By Rev. Mark H. Creech
Executive Director
Christian Action League
The late renowned radio commentator Paul Harvey once told the story about a group of scientists who were training a chimpanzee to speak. For more than a decade they had diligently and patiently labored to enable the creature to form certain syllables.
Then came the day when the chimp was actually going to construct a sentence from the symbols it had been learning. Scientists from everywhere came and gathered in a room to watch a historic moment. They could hardly contain themselves as they pressed around the cage to see what the world’s most pampered, most patiently trained ape would say.
Said the chimpanzee: “Let me out!” [1]
All the amenities of life would mean nothing if there were no freedom. And if Jesus had never been born, freedom would have never existed, or if it did, it would have been exclusively the domain of the elite.
That little babe in Bethlehem’s manger, Jesus Christ, became the world’s greatest emancipator. He is without question the embodiment of both internal and external freedom. Wherever the Word of Christ has flourished in human hearts, freedom has expanded, while tyrants and despots have fallen.
Only a few hundred years ago, there was nothing on earth like the freedoms Americans take for granted today. And this is the great gift of Christianity to the world. The sixth President of the United States, John Quincy Adams once noted:
The birthday of the nation is indissolubly linked with the birthday of the Savior [and] forms a leading event in the progress of the gospel dispensation….the Declaration of Independence first organized the social compact on the foundation of the Redeemer’s mission upon earth [and] laid the cornerstone of human government upon the first precepts of Christianity. [2]

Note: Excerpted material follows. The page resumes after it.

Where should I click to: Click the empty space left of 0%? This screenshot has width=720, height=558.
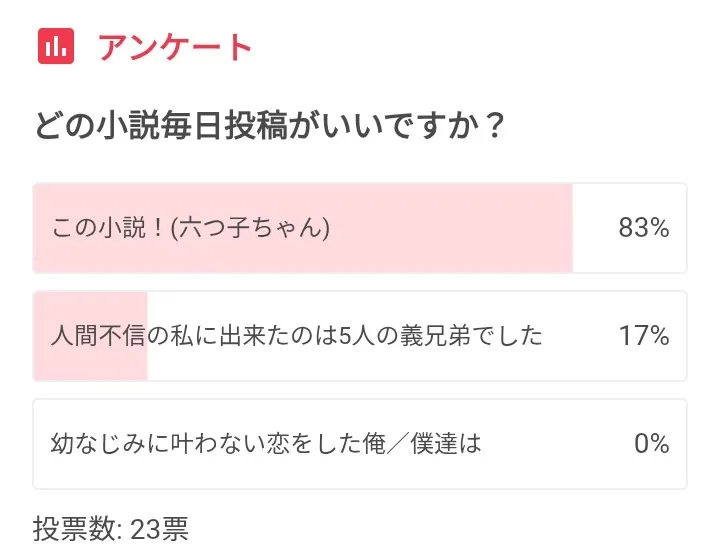(560, 443)
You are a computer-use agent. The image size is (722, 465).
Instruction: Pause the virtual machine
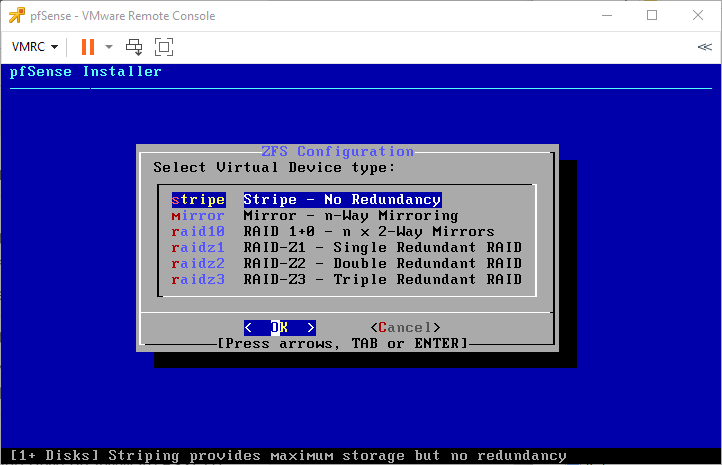click(x=87, y=47)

Unfortunately, however, there are those who currently contend it is Christianity that is the impediment to freedom. They want to fulfill their every hedonistic affection and have no accountability to God or man. They shamelessly convert the precious concept of liberty into license, claiming that their objective is to make every person free. But like the blind following the blind, they would ultimately lead us all into the ditch.
The great scholar of Princeton, Charles Hodge, warned against this approach for America:
All are allowed to worship as they please, or not to worship at all, if they see fit. No man is molested for his religion or for his want of religion. No man is required to profess any form of faith, or to join any religious association. More than this cannot reasonably be demanded. More, however, is demanded. The infidel demands that government should be conducted on the principle that Christianity is false. The atheist demands that it should be conducted on the assumption that man is not a free moral agent…The sufficient answer to all is that it cannot possibly be done. [3]
Indeed, it cannot be done. Truly, as one Christmas hymn puts it, “Thou camest, O Lord, with the living word that should set thy people free…”
The first Christmas gift, which was wrapped in swaddling clothes, is why we are a liberated people. The Christian Action League is committed to keeping this truth before those who determine public policy. It is the rock on which our Republic rests. It is the hope of our state and nation. Without it, we cannot possibly remain free.
Merry Christmas from the staff and Board of Directors of the Christian Action League!
Resources:
[1] What If Jesus Had Never Been Born, D. James Kennedy, Thomas Nelson Publishers, 2001, pg. 77
[2] John Quincy Adams, An Oration Delivered Before the Inhabitants of the Town of Newport at Their Request on the Sixty-First Anniversary of the Declaration of Independence (Newburyport: Charles Whipple, 1837) pp.5-6
[3] Charles Hodge, Systematic Theology, 3 vols., III (Grand Rapids: Wm. B. Eerdmans, 1970), 3:345-46.